» Brief:
Write out exactly the lines running from the one with "Where should I" to the end of the data, including both of those lines and excluding pictures.
'''
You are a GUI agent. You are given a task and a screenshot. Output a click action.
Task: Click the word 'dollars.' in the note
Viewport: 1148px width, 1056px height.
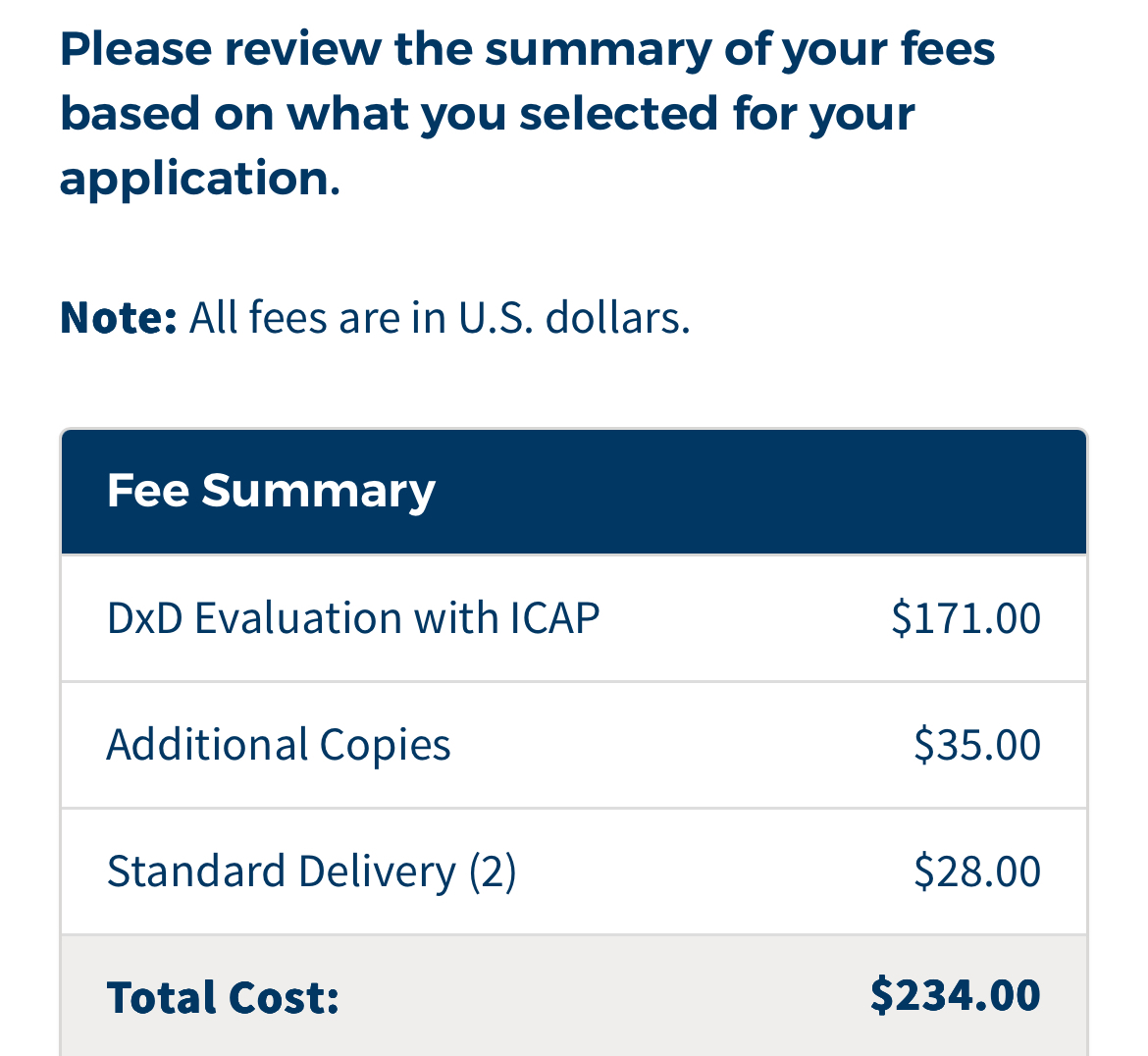(618, 318)

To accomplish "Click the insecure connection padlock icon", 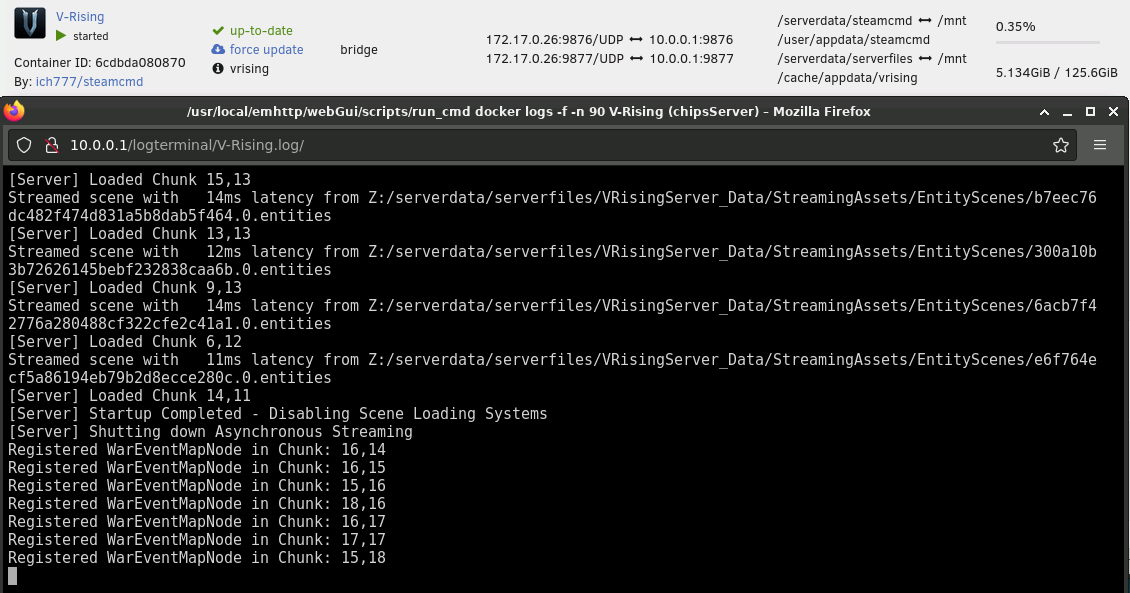I will click(x=51, y=145).
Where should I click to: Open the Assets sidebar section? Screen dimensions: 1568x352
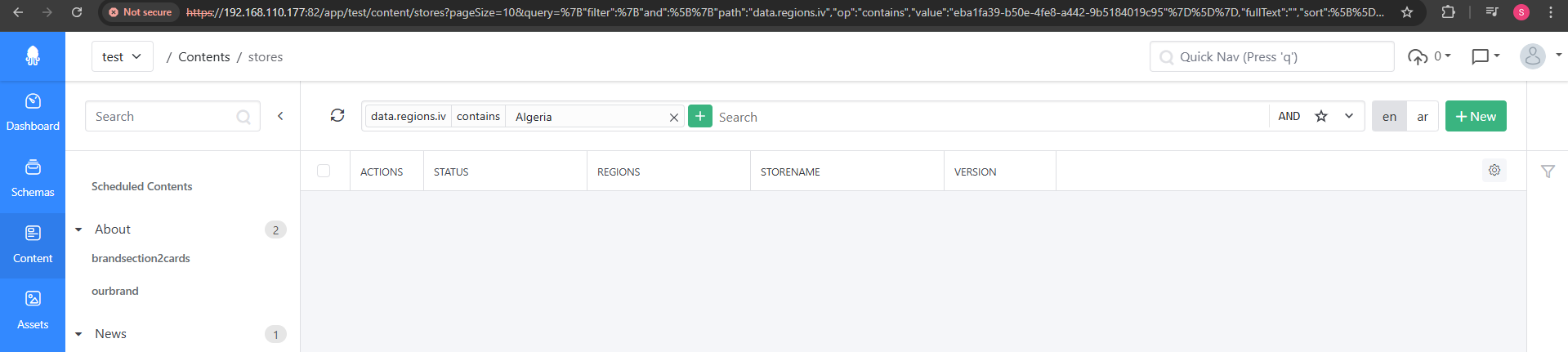[x=33, y=311]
'''
» Task result:
Where should I click to: Open the Assets sidebar section? Screen dimensions: 1568x352
[x=33, y=311]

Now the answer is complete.